# [TEXTE DE LECTURE]
"""
PESHAWER, 1er NOVEMBRE.


Actuellement, la visite des bazars de Peshawer ne présente pas de dangers, mais il faut être munie d’une permission des autorités anglaises avant de pénétrer dans la cité, défendue par des remparts crénelés, des portes de marbres gravées d’inscriptions du Coran. Un piquet de police indigène s’assure de l’identité des curieux, précaution destinée pour éviter des rixes qui tourneraient en révoltes, à empêcher les soldats anglais de se mêler à la population indigène. Philippe passe sans observation, mais il n’est pas de même du chauffeur habillé en toile « kaki », la police proteste, le prenant pour un fantassin britannique. Après de longs pourparlers entre les agents et un : « babou » caché derrière les stores de perles d’une maison, nous sommes libres de traverser la ville.

Une foule compacte, affairée, encombre la voie large, les trottoirs de bois ; une marée de turbans bleu et or ondule devant nous, c’est une mêlée générale de têtes bouclées, de figures noires éclairées de regards graves. Les uns se bousculent pour nous approcher, d’autres s’essoufflent à nos côtés, hurlant : « Ke burdar » batcho (prends garde), des lazzis, des exclamations, des injures se croisent, s’entrechoquent, en une volée de mots rauques ; des rires enfantins sonnent cruels, mêlés aux cris de douleur des femmes, que les petites voitures de cuivre entraînées par le galop fou de poneys étiques renversent sur les côtés. Les cavaliers dominent le peuple, ils poussent leurs chevaux parmi les rangs serrés des piétons ; les bêtes nerveuses, harnachées de grelots d’argent, se cabrent, résistent, les martingales de coton rouge se brisent, une rumeur de colère s’élève, apaisée par un policemen armé d’un bâton qui frappe à droite, à gauche, sans souci des êtres sur lesquels tombent des coups. Vous avançons lentement pour ne pas offenser les susceptibilités.
"""
# [DONNÉES ENREGISTRÉES]
"""
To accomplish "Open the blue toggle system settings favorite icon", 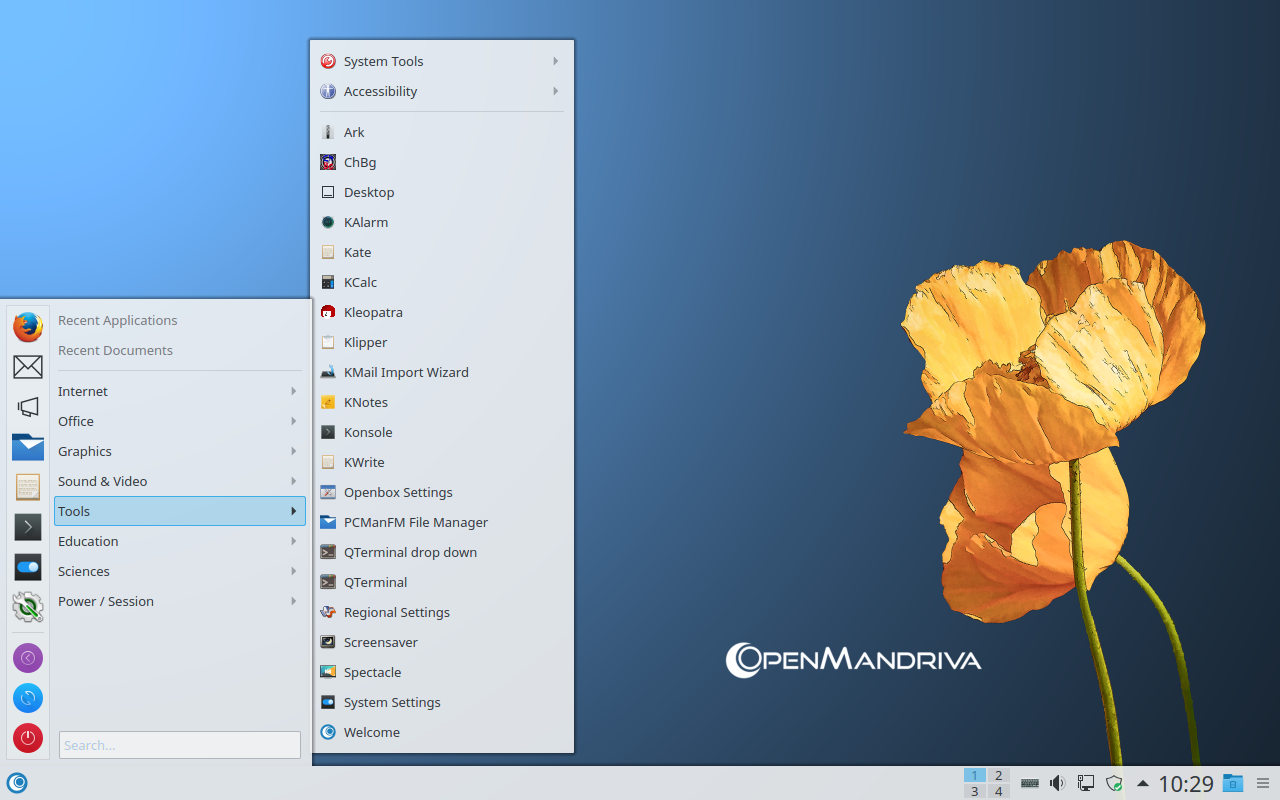I will [28, 567].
"""
# [EXERCICE COURT]
Rédigez la suite du texte sur les bazars de Peshawer en reprenant juste après sa dernière phrase.

# [CORRIGÉ]
Les maisons sont élevées de deux étages, crépies en couleur et presque toutes ont des balcons et des façades de bois sculpté, noircies au goudron. Partout, aux devantures des marchands, accrochés à des clous piqués dans la muraille, pendent des renards argentés, des couvertures en chacal, des vestes de cuir soutaché, les broderies de diagrammes d’or de Bokhara, les tapis persans, les voiles de laine noire aux fleurs écarlates dont se vêtent les femmes. Dans des impasses grouillantes d’acheteurs, les cordonniers tirent l’alène, tenant entre les orteils des babouches de cuir rouge et vert, des sandales à croisillon, résistantes et grossières chaussures d’Afridis. Les femmes, dont les yeux brillent sous les « bourkas » tombants essaient, debout sous l’auvent, des pantoufles de velours, elles marchandent âprement, avec emportement pour un demi « pice ». Dans les boutiques, les plateaux de cuivre rouge, des aiguières au col étranglé, des porcelaines verdâtres, des vases de terre cuite, des coffrets d’étain gravés s’entassent à côté des poignards, des épées rouillées, des couteaux courts aux manches d’ivoire ou d’argent, que les Pathamps dissimulent dans les plis de leur large ceinture d’étoffe. Autour des samovars fumants, des enfants boivent à longs traits du thé bouillant ; les passants, envieux de cette jouissance interdite par le jeûne du Rhamadan, leur paient plusieurs tasses de ce liquide trouble, escomptant à la vue de leur ineffable gloutonnerie, le plaisir qu’ils auront eux-mêmes au coucher du soleil à se repaître de gâteaux et de friandises.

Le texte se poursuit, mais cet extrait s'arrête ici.